3. Study populations and settings

The Pain Passport was introduced and used in the ED from May to August, 2016. During this period (post-intervention period; prospective consecutive period), patients with suspected fractures who presented to the ED were eligible for study inclusion if they were 3 to 18 years old. Patients with chronic illnesses, including congenital malformation, haemato-oncologic malignancy, chronic kidney disease, genetic disorders, allergy to non-steroidal anti-inflammatory drugs (NSAIDs) or opioids, as well as isolated skull and/or facial injury were excluded. The Pain Passport was only written in Korean, so those who were unable to understand the Korean language were also excluded. Research managers or assistants recruited eligible patients from May to August 2016. Patients were enrolled on non-holidays from 1 PM to 9 PM due to researcher availability. We used NSAIDs and opioids for pain management in the study population in accordance with World Health Organization recommendations [8], which are summarized in Supplementary Table 1.
For the controls (pre-intervention group), we reviewed medical records from May to August 2015, before the document was introduced (pre-intervention period; retrospective period), and selected patients in the same age group (3 to 18 years old) who had a primary diagnosis of fracture. The exclusion criteria was mostly the same as the post-intervention group. However, as the pre-intervention group did not involve reading and understanding of Korean, we did not try to exclude those who were not able to communicate in the Korean language. Instead, we excluded children with altered mentality, who were unable to communicate. Among the selected patients, final eligibility was determined by the propensity score matching, described in the Statistical Analysis section.

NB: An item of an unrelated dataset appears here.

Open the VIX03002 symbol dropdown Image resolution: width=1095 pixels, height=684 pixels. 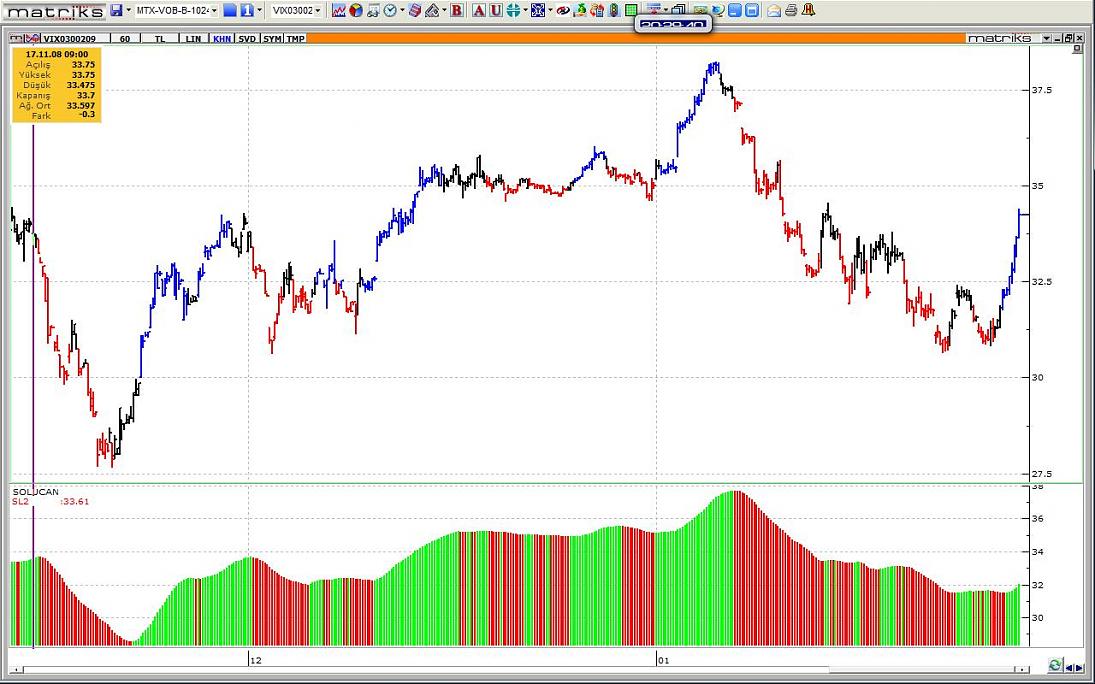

4. Developing a modified version of the Pain Passport for pain management in the paediatric ED

A modified version of the Pain Passport was developed based on previous studies. Six paediatric emergency physicians from the paediatric ED met to discuss developing a new version of the Pain Passport suitable for suspected fracture patients.
In a previous study, the Pain Passport consisted of pain scoring explanations (the Wong-Baker Pain Scale [WBPS] and Numeric Rating Scale [NRS]); three boxes to record pain scores three times, including (1) at ED arrival, (2) half an hour after analgesic administration, and (3) upon discharge; and an additional colouring and puzzle page [7]. In our study, the leaflet consisted of four pages, and although only the Korean version of the Pain Passport was used in this study, a translated version of the Pain Passport is shown for readers in Fig. 1. The first page was for the patient’s name and identification number, and the second page contained information about the Pain Passport with instructions on when and how to record pain scores. The upper half of the third page explained two pain-scoring methods: the WBPS for 3- to 7-year-olds and the NRS for children over 7 years old. The lower half of the third page contained a table for recording pain scores, and the fourth page consisted of the satisfaction survey and an additional children’s puzzle. Compared to the previous version, the Pain Passport used in this study measured up to four baseline pain scores and follow-up pain scores for half an hour after analgesic administration. The detailed baseline pain score-recording timepoints are described in the next section.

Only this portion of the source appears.